Document segment →
▶

Case Study: Madang Ngiyinyarralang: Stronger together at 10 Macquarie Street

In the lobby of 10 Macquarie Street, Parramatta, a new sculptural work brings Dharug cultural knowledge into direct conversation with the contemporary city.

Titled Madang Ngiyinyarralang, meaning “Coming together” in Dharug language, the piece was created by Dharug artist, Chris Tobin, through a close collaboration between Koskela, Charter Hall, WMK and Buildcorp.

The sculpture is both a cultural marker and a statement of intent. For Charter Hall, the project reflects a practical commitment to creating places that acknowledge Country and invite deeper connection to the histories and cultures embedded within it. For Koskela, it demonstrates the power of design facilitation rooted in genuine engagement. For the wider consultant and delivery team, it shows what can happen when cultural expression is embedded early and carried through with care.

A work grounded in Country

Parramatta sits on Dharug Country, in the traditional lands of the Burramattagal people. In the artist’s words, this is a place with deep cultural memory — a place where Country has held far more than the relatively recent history of colonial development.

Chris Tobin’s practice draws on local visual language, historical research, and living cultural knowledge. He speaks about his commitment to using local designs, studying surviving rock art, and translating traditional forms into contemporary expressions that still feel true to place.

◀

Stated exercise A → Name every organization the case study lists as collaborating on the creation of the sculpture.
Stated exercise B → Please quote the case study word for word, from "Case Study: Madang" down to "the contemporary city.".

Entries shown →
▶

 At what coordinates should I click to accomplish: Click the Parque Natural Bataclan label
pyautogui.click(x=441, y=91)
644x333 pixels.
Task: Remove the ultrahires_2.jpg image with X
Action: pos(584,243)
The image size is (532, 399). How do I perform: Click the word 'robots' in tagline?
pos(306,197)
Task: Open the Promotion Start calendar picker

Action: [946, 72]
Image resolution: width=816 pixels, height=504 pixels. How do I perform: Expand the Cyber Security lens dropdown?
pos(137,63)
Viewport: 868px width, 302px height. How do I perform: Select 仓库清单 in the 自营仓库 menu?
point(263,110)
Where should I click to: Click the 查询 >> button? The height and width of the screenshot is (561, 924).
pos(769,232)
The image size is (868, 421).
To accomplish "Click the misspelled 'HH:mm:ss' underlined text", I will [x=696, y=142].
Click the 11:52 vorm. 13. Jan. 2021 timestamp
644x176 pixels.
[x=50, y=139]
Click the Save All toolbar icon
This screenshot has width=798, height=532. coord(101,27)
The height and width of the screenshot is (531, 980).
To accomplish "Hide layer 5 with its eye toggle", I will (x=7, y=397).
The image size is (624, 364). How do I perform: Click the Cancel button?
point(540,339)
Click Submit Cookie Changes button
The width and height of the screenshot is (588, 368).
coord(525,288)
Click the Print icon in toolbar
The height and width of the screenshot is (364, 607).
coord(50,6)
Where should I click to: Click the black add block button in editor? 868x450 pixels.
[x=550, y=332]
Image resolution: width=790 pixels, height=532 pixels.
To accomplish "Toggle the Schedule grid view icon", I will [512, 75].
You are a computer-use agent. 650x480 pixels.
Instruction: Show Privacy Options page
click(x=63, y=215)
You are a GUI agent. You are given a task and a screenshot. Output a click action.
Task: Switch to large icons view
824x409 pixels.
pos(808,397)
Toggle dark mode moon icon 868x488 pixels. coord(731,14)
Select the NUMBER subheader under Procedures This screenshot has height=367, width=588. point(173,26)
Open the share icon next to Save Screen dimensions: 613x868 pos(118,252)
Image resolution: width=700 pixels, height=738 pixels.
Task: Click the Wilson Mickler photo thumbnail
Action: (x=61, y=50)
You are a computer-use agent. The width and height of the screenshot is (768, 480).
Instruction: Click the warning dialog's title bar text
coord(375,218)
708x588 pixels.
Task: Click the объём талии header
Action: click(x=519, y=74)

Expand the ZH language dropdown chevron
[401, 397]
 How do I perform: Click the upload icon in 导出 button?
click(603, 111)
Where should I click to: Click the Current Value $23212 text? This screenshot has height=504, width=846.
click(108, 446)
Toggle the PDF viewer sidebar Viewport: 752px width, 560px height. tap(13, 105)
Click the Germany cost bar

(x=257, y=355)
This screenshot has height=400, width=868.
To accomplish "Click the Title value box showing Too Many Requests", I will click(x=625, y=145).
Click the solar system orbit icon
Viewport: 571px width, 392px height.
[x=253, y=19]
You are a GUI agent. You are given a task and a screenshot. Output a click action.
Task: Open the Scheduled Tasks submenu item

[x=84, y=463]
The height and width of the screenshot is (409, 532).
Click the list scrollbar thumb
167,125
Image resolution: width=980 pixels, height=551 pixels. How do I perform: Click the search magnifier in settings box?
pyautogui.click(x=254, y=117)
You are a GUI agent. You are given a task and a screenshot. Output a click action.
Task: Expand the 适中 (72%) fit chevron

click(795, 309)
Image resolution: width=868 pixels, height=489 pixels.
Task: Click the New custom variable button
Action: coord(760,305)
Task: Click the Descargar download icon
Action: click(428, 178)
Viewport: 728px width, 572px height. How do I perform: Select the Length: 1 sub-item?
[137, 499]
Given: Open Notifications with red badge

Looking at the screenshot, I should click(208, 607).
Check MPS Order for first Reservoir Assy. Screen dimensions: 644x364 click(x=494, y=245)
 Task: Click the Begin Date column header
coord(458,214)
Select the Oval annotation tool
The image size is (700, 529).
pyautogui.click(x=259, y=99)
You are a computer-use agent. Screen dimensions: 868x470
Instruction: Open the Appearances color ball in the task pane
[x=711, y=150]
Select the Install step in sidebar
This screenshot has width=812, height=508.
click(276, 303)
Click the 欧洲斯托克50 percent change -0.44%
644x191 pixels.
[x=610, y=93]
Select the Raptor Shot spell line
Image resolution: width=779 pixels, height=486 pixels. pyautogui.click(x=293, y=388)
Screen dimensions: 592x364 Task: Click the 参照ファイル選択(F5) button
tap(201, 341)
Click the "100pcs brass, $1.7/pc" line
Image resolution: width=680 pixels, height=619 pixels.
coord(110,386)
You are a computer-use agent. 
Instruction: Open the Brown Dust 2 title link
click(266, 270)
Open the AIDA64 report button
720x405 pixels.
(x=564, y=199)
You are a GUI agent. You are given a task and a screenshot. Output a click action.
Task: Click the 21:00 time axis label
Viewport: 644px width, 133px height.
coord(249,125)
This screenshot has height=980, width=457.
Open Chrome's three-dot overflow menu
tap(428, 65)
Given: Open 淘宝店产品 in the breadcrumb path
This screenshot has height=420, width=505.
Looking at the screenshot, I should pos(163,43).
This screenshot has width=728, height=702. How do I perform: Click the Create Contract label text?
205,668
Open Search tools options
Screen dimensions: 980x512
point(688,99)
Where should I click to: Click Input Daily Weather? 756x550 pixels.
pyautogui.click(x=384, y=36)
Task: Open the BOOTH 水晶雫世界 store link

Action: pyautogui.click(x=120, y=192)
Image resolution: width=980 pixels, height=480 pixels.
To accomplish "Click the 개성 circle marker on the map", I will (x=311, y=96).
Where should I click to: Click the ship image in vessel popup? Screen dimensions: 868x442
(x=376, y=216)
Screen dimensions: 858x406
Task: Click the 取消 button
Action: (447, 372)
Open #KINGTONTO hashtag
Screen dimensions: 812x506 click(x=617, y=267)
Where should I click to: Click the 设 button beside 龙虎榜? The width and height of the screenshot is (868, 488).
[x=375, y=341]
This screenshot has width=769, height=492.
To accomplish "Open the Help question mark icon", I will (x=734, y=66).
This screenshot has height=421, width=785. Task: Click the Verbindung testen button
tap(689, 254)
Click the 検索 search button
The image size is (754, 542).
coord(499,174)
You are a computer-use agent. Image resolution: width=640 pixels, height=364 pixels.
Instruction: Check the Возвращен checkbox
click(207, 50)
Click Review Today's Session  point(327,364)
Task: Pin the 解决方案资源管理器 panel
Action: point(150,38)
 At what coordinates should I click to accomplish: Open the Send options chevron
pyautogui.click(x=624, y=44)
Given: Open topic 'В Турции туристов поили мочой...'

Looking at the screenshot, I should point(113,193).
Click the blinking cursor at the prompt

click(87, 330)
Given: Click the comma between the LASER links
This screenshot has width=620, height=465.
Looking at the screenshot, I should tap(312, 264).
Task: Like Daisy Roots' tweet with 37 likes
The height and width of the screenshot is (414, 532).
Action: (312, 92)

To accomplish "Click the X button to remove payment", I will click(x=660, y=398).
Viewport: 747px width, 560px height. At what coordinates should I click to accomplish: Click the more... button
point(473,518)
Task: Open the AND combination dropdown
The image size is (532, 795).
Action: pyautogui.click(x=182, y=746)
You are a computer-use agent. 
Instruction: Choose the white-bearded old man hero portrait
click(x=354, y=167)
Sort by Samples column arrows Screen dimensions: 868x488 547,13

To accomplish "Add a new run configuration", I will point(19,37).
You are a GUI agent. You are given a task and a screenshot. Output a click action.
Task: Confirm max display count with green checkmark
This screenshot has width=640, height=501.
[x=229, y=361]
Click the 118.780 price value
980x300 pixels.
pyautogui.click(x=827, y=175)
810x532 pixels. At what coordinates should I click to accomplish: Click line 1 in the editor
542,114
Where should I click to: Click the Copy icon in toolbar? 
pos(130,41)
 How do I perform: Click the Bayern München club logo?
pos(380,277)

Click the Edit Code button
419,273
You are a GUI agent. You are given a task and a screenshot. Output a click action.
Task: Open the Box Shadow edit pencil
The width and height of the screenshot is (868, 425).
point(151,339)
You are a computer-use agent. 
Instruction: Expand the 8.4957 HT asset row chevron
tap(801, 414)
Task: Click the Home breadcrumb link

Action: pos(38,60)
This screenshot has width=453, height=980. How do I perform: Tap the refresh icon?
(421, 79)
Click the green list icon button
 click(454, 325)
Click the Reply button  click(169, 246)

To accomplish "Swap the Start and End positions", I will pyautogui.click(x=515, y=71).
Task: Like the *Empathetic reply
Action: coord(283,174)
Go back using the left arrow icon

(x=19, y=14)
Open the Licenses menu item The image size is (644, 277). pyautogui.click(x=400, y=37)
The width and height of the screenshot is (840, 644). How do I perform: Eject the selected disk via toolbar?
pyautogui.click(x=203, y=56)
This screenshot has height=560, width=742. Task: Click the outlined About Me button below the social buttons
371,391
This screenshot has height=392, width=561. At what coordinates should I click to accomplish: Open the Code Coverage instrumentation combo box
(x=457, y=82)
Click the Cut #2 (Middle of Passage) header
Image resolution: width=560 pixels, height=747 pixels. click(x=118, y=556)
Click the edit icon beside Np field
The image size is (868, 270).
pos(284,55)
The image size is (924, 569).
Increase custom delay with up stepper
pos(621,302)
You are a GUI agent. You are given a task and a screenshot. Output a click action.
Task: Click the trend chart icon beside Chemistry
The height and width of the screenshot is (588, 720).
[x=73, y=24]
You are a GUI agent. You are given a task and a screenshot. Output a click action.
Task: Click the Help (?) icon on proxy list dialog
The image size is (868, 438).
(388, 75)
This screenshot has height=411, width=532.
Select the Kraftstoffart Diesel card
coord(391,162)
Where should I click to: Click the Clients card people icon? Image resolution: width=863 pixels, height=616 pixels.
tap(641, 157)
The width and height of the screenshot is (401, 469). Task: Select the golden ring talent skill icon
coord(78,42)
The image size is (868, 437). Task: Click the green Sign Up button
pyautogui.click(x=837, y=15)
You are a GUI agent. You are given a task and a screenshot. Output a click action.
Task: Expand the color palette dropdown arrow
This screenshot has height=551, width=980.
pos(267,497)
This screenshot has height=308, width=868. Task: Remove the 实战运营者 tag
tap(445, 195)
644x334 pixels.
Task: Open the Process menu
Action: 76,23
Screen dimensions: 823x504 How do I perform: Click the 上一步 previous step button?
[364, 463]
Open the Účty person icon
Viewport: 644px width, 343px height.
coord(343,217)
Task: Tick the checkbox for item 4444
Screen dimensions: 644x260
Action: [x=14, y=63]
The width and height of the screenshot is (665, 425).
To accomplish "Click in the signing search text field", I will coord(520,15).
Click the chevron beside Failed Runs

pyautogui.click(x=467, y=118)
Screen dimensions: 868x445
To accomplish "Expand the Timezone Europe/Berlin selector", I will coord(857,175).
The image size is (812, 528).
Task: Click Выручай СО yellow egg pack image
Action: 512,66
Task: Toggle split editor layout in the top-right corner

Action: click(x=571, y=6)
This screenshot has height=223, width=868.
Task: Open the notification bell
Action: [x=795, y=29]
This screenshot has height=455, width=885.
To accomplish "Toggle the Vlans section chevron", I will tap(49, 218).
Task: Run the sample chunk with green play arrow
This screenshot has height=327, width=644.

◀

Solution A → Koskela, Charter Hall, WMK, Buildcorp

Solution B →
Case Study: Madang Ngiyinyarralang: Stronger together at 10 Macquarie Street

In the lobby of 10 Macquarie Street, Parramatta, a new sculptural work brings Dharug cultural knowledge into direct conversation with the contemporary city.